You already know that the current pattern — he does it, you get mad over it, you argue, you’re both sad, he understands where you’re coming from, you understand he didn’t mean to pass you by, things get better, he does it again — doesn’t work. So, you have to change the pattern. How? You start putting your foot down and saying no: “No, we can’t put a trampoline in the backyard. That’s my backyard and I don’t want to share it with a bunch of neighbor kids I don’t even know. I want to come home from work and enjoy my garden and yard in peace and not feel like I’m hosting a play group every evening and weekend.”
Yes, the kids will be disappointed. But they’ll get over it. And who cares if they don’t? What are they going to do — start a petition to have you banned from the neighborhood? Side-eye you at the grocery store? I mean, really, who cares. YOUR comfort on a daily basis in your own backyard matters much, much more than the neighbor kids having an additional playground (at your expense!).
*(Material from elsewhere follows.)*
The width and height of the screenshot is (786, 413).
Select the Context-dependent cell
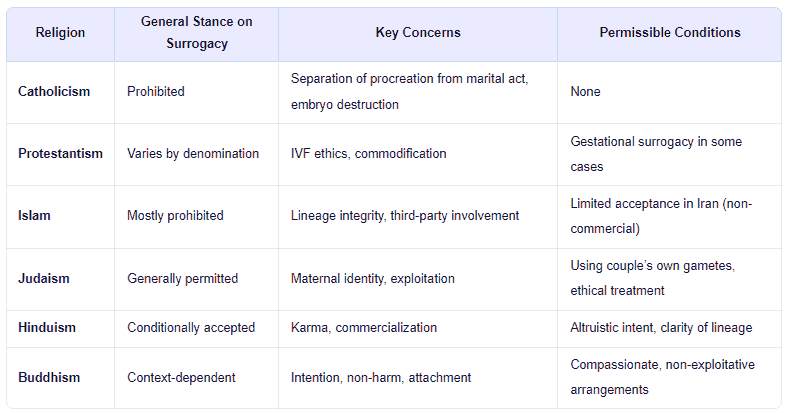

And, honestly, I’m side-eying your husband right now as I type (not literally, of course–he’s not here with me or anything). He may be a “great guy” as you say and I don’t doubt that you have fun together, but he’s being a dick to you, and the two of you would probably benefit from a couple sessions with a couples counselor to address this communication issue you have in which he acts as if your feelings are totally irrelevant. When you talk to a counselor, you should address ways you can compromise on decisions that you disagree about. For example, instead of installing a big trampoline, maybe you can buy a small trampoline and an inflatable pool that can be easily stowed away in a garage and brought out at designated times, like if you host a BBQ or two for your new neighbors this summer.
All that said, your argument about your husband changing his mind when something becomes inconvenient to him as illustrated by his letting you walk home alone from the bar after a week of insisting he accompany you everywhere outside is unfair. The same argument could be said for you. You told him all week you felt perfectly safe without his escorting you, but then, as soon as you felt like your safety could be compromised, you were angry that your husband didn’t accompany you home. But you’d just spent a whole week telling him you didn’t need him! I understand that you were angry that it took his hanging out with his friends and feeling inconvenienced by leaving to finally validate you, but, if you were truly bothered by your husband walking you everywhere, you should have welcomed walking home alone from the bar. And if you felt unsafe walking home alone late at night with a rapist on the loose, you should have said, “NOW I would feel better if you walk with me because it’s dark and late.”
Finally: You don’t have to leave your husband over all of this. And, frankly, I’m surprised that you seem to think your only two options are letting him walk all over you or leaving him. There’s a huge swath of middle ground here that has yet to be explored. In this unexplored territory, you communicate what you want, stand up for yourself, and work with your husband to find compromises that don’t leave either of you feeling like you got the super short end of the stick (or a yard full of squealing kids!).